What is expected
Every entry is to be printed again precisely as given.

--- Input for this task ---

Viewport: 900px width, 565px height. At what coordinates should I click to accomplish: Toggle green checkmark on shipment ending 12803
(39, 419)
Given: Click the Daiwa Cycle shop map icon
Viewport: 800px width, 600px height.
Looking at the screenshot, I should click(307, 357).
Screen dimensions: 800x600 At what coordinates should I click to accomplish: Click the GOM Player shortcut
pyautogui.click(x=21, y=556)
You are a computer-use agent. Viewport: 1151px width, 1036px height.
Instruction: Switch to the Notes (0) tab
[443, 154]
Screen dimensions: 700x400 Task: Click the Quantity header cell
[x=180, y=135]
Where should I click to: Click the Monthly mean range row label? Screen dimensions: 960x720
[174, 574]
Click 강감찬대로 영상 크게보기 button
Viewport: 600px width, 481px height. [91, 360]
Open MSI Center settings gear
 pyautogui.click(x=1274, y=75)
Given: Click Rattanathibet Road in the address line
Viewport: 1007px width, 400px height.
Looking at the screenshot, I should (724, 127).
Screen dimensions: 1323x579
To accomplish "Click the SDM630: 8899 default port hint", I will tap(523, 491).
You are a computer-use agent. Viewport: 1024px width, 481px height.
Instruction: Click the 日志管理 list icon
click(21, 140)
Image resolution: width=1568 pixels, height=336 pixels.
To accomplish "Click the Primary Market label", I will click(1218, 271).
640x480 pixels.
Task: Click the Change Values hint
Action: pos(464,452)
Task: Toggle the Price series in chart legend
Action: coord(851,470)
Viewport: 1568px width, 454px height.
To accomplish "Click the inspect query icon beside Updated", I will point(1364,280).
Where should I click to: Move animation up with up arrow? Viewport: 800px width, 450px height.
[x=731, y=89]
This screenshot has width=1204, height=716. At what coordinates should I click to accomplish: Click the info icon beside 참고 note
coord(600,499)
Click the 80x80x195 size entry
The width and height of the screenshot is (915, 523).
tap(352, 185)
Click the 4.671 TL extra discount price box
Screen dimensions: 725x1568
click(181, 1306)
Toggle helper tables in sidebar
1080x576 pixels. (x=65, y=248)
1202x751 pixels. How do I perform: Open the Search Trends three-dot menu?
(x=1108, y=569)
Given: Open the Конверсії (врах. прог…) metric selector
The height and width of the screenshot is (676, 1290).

---

Response to this task
Viewport: 900px width, 565px height. At what coordinates should I click to accomplish: Toggle green checkmark on shipment ending 12803
(39, 419)
Given: Click the Daiwa Cycle shop map icon
Viewport: 800px width, 600px height.
Looking at the screenshot, I should click(307, 357).
Screen dimensions: 800x600 At what coordinates should I click to accomplish: Click the GOM Player shortcut
pyautogui.click(x=21, y=556)
You are a computer-use agent. Viewport: 1151px width, 1036px height.
Instruction: Switch to the Notes (0) tab
[443, 154]
Screen dimensions: 700x400 Task: Click the Quantity header cell
[x=180, y=135]
Where should I click to: Click the Monthly mean range row label? Screen dimensions: 960x720
[174, 574]
Click 강감찬대로 영상 크게보기 button
Viewport: 600px width, 481px height. [91, 360]
Open MSI Center settings gear
 pyautogui.click(x=1274, y=75)
Given: Click Rattanathibet Road in the address line
Viewport: 1007px width, 400px height.
Looking at the screenshot, I should (724, 127).
Screen dimensions: 1323x579
To accomplish "Click the SDM630: 8899 default port hint", I will tap(523, 491).
You are a computer-use agent. Viewport: 1024px width, 481px height.
Instruction: Click the 日志管理 list icon
click(21, 140)
Image resolution: width=1568 pixels, height=336 pixels.
To accomplish "Click the Primary Market label", I will click(1218, 271).
640x480 pixels.
Task: Click the Change Values hint
Action: pos(464,452)
Task: Toggle the Price series in chart legend
Action: coord(851,470)
Viewport: 1568px width, 454px height.
To accomplish "Click the inspect query icon beside Updated", I will point(1364,280).
Where should I click to: Move animation up with up arrow? Viewport: 800px width, 450px height.
[x=731, y=89]
This screenshot has width=1204, height=716. At what coordinates should I click to accomplish: Click the info icon beside 참고 note
coord(600,499)
Click the 80x80x195 size entry
The width and height of the screenshot is (915, 523).
tap(352, 185)
Click the 4.671 TL extra discount price box
Screen dimensions: 725x1568
click(181, 1306)
Toggle helper tables in sidebar
1080x576 pixels. (x=65, y=248)
1202x751 pixels. How do I perform: Open the Search Trends three-dot menu?
(x=1108, y=569)
Given: Open the Конверсії (врах. прог…) metric selector
The height and width of the screenshot is (676, 1290).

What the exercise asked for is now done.